Конечно, террористы – слишком сильное сравнение, но у сообщества художников есть своя жертвенная связь: существование в искусстве в отсутствие произведения искусства. Это очень трудное существование. Очень хочется, чтобы произведение вернулось. Особенно, когда ищешь успеха. Декларировать же свое безразличие к статусу художника легко лишь в том случае, когда твои произведения имеют успех, реализуются, продаются.
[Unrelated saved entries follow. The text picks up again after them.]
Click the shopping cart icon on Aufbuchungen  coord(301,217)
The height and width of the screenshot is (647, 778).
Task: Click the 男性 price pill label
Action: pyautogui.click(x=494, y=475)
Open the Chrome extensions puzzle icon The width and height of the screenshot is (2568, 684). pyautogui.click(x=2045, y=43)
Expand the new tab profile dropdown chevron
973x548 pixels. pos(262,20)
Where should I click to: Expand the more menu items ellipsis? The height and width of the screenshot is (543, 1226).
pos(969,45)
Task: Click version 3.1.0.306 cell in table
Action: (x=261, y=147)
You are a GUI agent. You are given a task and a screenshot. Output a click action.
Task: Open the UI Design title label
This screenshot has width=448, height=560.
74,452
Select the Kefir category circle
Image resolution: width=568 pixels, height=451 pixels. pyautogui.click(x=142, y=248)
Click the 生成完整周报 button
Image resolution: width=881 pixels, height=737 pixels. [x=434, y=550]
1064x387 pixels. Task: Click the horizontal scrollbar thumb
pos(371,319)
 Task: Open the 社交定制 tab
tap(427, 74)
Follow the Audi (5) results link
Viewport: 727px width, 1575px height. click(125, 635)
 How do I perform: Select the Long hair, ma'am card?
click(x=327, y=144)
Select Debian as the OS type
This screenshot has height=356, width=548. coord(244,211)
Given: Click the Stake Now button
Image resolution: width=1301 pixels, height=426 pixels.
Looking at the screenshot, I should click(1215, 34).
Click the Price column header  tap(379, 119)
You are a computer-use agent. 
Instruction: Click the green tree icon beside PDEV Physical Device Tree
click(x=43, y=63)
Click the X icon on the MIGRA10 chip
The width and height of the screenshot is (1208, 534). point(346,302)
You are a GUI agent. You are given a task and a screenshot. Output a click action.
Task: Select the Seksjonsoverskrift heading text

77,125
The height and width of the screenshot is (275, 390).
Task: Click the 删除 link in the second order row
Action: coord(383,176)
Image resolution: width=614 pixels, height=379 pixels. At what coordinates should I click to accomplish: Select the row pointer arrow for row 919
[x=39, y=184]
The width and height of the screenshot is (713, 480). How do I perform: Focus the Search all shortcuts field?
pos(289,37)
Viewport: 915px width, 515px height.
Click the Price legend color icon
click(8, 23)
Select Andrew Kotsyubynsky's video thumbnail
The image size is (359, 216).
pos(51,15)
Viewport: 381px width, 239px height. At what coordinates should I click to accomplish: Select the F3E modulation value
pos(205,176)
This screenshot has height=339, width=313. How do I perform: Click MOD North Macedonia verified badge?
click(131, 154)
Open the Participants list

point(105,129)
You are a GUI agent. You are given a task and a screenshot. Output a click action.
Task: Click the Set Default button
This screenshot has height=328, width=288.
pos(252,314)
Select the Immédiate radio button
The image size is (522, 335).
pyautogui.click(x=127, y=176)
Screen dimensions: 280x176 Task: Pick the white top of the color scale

Однако если человек отдает себе отчет в том, что существует связь между его занятием искусством и этикой, то на него накладывает обязательство именно то, что он художник, а не то, что его картина продана. Сама картина или инсталляция сегодня, как мне кажется, не более чем эффект этики художника, коммуникативный эффект его участия в сообществе. А то что картина продана – это уже эффект закрепленной институциональной этики. И смешивать их нельзя.
Всякий художник предлагает изменение этических норм – слабое или сильное. Художники – всегда в социальном смысле этически неудовлетворенные люди, и только это их держит в сообществе.
Сегодня художник проигрывает террористу, террорист отбирает у художника пространство особого языка высказывания. Возможно, именно эти процессы, происходящие в обществе в связи с действиями террористов, заставляют художников избегать искусства и вернуться к произведению. Потому что произведение – зона куда более безопасная, это зона ограниченной ответственности. А искусство – это всегда зона такой ответственности, где тебя все признают безответственным, и только ты готов доказывать свою ответственность.
Сам способ говорить о произведении есть попытка говорить с потребителем на понятном ему языке. Надо всякий раз смотреть, что они, художники, называют произведениями, и анализировать это. Я не уверен, что появившиеся в последнее время декларации того, что художники готовы создавать произведения, означает, что они действительно делают это или будут делать. Художник сегодня в каком – то смысле уже изначально оторван от своего будущего творения.
Произведение определяется, прежде всего, замкнутостью, завершенностью формы. То есть произведение – это некое предъявление формы, предъявление смысла «здесь и сейчас». Современное искусство сегодня существует вне зоны «здесь и сейчас». Иначе куда деть все те усилия по десакрализации этого момента, по указанию на абсолютную иллюзорность и фиктивность связи аффекта и «собственного» переживания «здесь и сейчас». Здесь и сейчас искусство не может себя найти, но оно обнаруживает себя между этими моментами в коммуникативной общности художников.